Richard M. Nixon: [on her daughter's wedding] This is the happiest day of my life!
Henry Kissinger: If a Rockefeller can't be the President of the United States then what is the point of democracy?
Richard M. Nixon: The point of democracy is that even the son of a grocer can become president.
Nelson Rockefeller: And you came damn close, Dick. How are you?
Richard M. Nixon: Hi, John.
Nelson Rockefeller: New York treating you all right? I'm sorry I haven't been able to see you at all.
Richard M. Nixon: You're looking happy.
Nelson Rockefeller: Happy, Happy, Dick Nixon. You remember him.
Happy Rockefeller: Nice to see you again.
Richard M. Nixon: You're obviously making him happy.
Nelson Rockefeller: Repartee, Dick. That's marvelous.
Richard M. Nixon: What you predicting?
Nelson Rockefeller: Your boy Goldwater are gonna split the party?
Richard M. Nixon: Some say you are, Rocky.
Nelson Rockefeller: Let me tell you something. Every time the Republican party is a home to extremism, we lose the goddamn election. You oughta know that better than anybody.
Richard M. Nixon: Yeah.
Nelson Rockefeller: This guy Goldwater is as stupid as McCarthy, and McCarthy never did you any good in the long run, now, did he? That's right.
H. R. Haldeman: You making any statement?
Richard M. Nixon: Thank you, Fidel Castro!
Pat Nixon: You're not going to blame Castro, are you?

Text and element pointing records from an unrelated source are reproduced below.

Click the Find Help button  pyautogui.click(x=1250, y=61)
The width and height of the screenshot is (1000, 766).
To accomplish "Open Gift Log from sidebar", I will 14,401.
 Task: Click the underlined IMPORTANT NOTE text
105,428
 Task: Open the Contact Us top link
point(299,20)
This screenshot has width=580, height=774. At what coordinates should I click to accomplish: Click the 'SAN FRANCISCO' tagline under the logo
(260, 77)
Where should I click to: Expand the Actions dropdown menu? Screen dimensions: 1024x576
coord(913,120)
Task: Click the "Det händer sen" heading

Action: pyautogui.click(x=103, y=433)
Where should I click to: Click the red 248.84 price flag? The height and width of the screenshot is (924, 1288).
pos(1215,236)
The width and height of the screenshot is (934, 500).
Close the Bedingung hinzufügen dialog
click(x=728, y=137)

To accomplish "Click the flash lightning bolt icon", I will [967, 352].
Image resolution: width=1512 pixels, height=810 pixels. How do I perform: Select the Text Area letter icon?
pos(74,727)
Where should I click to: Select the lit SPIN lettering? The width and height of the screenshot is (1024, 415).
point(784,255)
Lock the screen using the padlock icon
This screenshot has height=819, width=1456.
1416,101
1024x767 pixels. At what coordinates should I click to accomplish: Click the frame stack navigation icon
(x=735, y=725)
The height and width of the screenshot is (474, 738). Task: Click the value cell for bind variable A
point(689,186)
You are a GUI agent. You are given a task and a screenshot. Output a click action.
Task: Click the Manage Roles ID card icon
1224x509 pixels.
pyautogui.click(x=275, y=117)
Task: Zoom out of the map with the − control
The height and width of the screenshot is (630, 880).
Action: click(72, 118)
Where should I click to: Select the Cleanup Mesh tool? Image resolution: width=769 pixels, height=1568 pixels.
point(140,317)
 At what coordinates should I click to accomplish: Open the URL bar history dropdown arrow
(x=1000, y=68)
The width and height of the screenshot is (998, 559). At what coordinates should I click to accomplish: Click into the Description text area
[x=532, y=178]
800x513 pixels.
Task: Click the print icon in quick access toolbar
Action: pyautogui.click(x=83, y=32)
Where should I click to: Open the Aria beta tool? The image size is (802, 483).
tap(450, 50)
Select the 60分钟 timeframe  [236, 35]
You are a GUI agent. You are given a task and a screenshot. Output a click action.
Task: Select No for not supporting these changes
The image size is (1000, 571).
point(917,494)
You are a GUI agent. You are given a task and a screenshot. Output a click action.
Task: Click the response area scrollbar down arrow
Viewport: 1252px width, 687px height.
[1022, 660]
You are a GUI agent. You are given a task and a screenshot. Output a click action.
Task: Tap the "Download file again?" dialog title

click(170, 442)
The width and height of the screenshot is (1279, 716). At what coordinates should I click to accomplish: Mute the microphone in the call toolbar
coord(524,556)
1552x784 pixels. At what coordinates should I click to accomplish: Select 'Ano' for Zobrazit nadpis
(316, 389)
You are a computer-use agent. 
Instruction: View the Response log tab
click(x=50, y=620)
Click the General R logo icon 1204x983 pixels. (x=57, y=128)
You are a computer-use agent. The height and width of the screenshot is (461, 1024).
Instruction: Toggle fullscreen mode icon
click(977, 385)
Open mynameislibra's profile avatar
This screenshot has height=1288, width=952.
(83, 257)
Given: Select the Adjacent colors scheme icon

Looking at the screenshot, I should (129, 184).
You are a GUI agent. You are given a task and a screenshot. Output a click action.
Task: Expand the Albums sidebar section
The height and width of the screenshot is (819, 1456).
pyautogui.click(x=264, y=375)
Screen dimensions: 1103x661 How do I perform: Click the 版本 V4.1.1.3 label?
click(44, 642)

Richard M. Nixon: I'm sure am. Goddamn missile crisis united the whole country behind Kennedy and he was supporting Brown. People were scared, that's why.
Pat Nixon: I suppose Castro staged the whole thing just to beat you.
Richard M. Nixon: Buddy, before you join the jubilation of my being beaten again you should remember that people vote not out of love but fear. They don't teach that at Sunday school or the Whitier Community Playhouse.
H. R. Haldeman: [leaving the room] I'll go check with our people.
Pat Nixon: I'm glad they don't, Dick. I'm glad they don't because life is tough and it is unfair and sometimes you forget that in your self pity.
E. Howard Hunt: [on Gordon Liddy] He thinks he's Martin Bormann.
Richard M. Nixon: They always underestimated old Nixon, see. We're gonna fight just as dirty. This is sudden death, gentlemen. We're gonna get 'em on the ground, stick in our spikes and twist and show them no mercy. So, uh, starting today, no one in this room talks to the press without checking with Mr. Haldeman here. That means we're on complete freeze on The New York Times, CBS, PBS, Jack Anderson and The Washington Post. Mr. Haldeman is the chief high executioner from now on. Don't come whining to me when he tells you to do something. That's me talking. And if you do come to me, I'm gonna be tougher than he is. Anyone who screws with us, his fucking head comes off. You got that?